Wenn es so ist, dass ein gleichlautender Antrag abgelehnt worden ist, dann ist es keine Frage, dass wir uns darüber mit unseren Berliner Kolleginnen und Kollegen auseinandersetzen müssen.
Ich bleibe dabei, dass man dann sagen muss: Wir können in dieser Koalition dem Antrag nicht zustimmen. Das ist dann auch Verantwortungsübernahme.
Ich habe noch eine kurze Bemerkung dazu. Frau Bull, die Begründung von Ihrer Sozialsenatorin ist, dass die Umsetzung der Vorstellungen der LINKEN das Bundesland Berlin zu viel Geld kosten würde.

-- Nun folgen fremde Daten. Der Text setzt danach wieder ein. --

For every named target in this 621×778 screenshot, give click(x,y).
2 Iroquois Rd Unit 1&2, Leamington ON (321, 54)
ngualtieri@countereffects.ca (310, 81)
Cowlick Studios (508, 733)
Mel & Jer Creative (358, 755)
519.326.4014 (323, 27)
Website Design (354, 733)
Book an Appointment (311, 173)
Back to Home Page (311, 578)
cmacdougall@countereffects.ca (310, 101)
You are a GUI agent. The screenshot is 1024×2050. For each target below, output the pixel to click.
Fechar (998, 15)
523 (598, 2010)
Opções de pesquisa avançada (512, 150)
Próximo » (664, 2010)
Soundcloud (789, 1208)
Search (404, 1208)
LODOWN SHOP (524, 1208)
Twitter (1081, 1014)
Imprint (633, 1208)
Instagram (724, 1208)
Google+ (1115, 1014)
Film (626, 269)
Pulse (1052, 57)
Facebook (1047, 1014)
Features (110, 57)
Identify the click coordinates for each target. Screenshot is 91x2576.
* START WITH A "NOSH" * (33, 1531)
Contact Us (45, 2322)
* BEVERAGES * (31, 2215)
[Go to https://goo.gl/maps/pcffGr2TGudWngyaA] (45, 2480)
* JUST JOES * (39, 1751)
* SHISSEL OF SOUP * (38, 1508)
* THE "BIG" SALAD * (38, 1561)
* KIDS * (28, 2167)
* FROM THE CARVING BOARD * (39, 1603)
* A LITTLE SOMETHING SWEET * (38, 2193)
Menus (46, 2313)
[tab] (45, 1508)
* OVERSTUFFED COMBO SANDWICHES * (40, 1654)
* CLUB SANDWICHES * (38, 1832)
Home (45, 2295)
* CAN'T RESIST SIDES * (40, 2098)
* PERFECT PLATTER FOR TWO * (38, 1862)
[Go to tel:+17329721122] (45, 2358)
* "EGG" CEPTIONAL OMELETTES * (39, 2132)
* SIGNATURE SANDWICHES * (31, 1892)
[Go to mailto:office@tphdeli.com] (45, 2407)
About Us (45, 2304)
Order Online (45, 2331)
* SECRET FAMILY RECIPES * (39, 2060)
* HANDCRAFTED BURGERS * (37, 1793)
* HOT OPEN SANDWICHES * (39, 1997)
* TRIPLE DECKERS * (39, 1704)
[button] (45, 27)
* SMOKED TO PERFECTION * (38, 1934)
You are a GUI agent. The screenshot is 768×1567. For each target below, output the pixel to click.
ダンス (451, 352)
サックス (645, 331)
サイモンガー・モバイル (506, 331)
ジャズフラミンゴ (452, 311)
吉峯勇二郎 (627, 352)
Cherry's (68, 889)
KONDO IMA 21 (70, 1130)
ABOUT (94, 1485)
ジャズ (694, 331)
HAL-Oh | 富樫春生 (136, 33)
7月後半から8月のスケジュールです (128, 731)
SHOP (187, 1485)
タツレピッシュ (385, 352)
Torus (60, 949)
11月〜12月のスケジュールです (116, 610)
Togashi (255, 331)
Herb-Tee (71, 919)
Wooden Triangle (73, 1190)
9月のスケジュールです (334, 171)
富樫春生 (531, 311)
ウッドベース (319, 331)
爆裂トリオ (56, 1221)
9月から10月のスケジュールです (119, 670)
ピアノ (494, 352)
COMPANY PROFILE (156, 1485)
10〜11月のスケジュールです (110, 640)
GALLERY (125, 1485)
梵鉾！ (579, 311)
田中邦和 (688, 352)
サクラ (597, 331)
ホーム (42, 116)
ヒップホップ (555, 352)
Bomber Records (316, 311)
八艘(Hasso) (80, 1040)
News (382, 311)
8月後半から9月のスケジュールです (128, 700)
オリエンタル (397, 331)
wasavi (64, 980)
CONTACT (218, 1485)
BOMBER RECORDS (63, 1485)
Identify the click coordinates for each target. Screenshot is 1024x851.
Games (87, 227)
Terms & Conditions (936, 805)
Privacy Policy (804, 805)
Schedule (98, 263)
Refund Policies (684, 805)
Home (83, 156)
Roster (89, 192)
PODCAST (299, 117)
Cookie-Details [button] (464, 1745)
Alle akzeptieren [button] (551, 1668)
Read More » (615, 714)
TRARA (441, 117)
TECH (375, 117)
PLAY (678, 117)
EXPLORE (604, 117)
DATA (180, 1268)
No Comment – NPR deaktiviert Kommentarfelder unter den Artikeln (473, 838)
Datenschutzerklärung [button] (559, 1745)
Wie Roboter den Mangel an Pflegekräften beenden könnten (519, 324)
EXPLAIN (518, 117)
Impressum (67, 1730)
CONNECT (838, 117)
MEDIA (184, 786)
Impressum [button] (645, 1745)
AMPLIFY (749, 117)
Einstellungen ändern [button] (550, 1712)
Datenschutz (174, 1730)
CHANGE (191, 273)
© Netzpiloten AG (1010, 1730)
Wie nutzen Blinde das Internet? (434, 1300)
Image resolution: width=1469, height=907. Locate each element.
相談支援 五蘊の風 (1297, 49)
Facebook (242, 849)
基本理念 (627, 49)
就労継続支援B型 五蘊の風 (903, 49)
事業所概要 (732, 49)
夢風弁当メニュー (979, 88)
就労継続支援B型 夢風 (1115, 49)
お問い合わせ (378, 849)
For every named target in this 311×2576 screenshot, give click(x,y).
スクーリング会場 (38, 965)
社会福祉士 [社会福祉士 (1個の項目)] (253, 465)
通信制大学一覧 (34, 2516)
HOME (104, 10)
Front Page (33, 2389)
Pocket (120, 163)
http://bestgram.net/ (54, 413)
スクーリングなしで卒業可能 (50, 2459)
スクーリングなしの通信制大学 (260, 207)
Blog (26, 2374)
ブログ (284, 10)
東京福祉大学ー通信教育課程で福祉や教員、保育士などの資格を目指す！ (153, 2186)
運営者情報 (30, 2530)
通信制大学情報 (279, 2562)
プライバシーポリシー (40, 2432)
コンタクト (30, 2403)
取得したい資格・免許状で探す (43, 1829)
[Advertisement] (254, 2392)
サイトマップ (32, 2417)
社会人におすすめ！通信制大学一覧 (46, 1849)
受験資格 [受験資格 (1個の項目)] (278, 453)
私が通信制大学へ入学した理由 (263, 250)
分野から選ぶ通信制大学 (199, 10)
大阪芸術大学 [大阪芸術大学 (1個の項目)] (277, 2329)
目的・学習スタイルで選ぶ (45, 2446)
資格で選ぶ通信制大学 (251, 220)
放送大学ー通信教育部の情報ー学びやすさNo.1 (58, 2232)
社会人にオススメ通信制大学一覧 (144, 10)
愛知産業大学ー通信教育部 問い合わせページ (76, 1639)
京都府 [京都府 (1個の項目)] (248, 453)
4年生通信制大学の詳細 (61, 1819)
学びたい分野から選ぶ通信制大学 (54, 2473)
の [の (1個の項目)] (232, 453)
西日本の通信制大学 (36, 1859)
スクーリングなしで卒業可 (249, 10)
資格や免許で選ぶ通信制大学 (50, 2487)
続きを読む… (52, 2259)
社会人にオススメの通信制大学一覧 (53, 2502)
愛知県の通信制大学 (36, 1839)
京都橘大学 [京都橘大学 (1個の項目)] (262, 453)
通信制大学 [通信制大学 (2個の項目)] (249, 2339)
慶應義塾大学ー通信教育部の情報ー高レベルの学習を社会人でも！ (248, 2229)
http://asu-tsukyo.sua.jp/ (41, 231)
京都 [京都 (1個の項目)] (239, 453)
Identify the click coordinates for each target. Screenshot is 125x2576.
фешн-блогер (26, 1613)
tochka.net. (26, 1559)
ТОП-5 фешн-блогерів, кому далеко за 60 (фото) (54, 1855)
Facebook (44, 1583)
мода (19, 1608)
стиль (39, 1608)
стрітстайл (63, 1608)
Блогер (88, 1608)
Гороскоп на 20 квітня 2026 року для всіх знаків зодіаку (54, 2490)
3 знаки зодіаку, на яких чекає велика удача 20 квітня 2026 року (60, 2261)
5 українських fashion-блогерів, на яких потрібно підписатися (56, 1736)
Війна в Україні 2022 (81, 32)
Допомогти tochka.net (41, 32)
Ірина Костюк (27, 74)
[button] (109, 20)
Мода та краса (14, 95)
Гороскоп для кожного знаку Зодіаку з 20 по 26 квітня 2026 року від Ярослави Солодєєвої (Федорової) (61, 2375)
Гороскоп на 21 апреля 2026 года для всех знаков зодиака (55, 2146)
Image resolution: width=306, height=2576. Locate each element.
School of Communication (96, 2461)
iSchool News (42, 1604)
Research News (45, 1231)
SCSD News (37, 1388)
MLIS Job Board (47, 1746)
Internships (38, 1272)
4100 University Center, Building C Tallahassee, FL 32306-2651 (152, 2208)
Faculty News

(Herr Gürth, CDU: Was? - Herr Stahlknecht, CDU: Das ist ja ein Ding! - Herr Borgwardt, CDU: Hört, hört!)
Das muss ich nachschauen. Das ist jetzt für mich natürlich schwierig; dabei sind Sie ein Stück weit im Vorteil.
Dann kann es doch aber nicht sein, dass das ein gleichlautender Antrag ist; denn in unserem Antrag ist doch von keiner Summe die Rede. Bestandteil des Antrages ist doch nur, das Vorhaben abzulehnen.
Frau Bull, ich kann Ihnen helfen. Die Senatorin ist als Linke natürlich davon ausgegangen, dass man dann optional den Plan der LINKEN nehmen würde, nämlich die Regelsätze auf 500 € zu erhöhen. Damit kommt sie auf Mehrkosten in Höhe von 63,2 Millionen €. Sie hat dann die Forderungen der Bundes-SPD und des Paritätischen Wohlfahrtsverbandes auch noch einmal durchgerechnet. Dabei kommt sie auf 20,3 Millionen € bzw. auf 30,2 Millionen €.
Mir geht es hier nur um eines: Sie werfen der Bundesregierung vor, sie würde an der einen oder anderen Stelle auch darauf schauen, dass die Finanzvolumina austariert sind. Das Gleiche machen Sie auf Landesebene auch. Ich muss ganz offen gestehen, dass es für mich ein bisschen unglaubwürdig ist, wenn man auf der einen Seite sagt, man möchte das, es auf der anderen Seite aber nicht tut.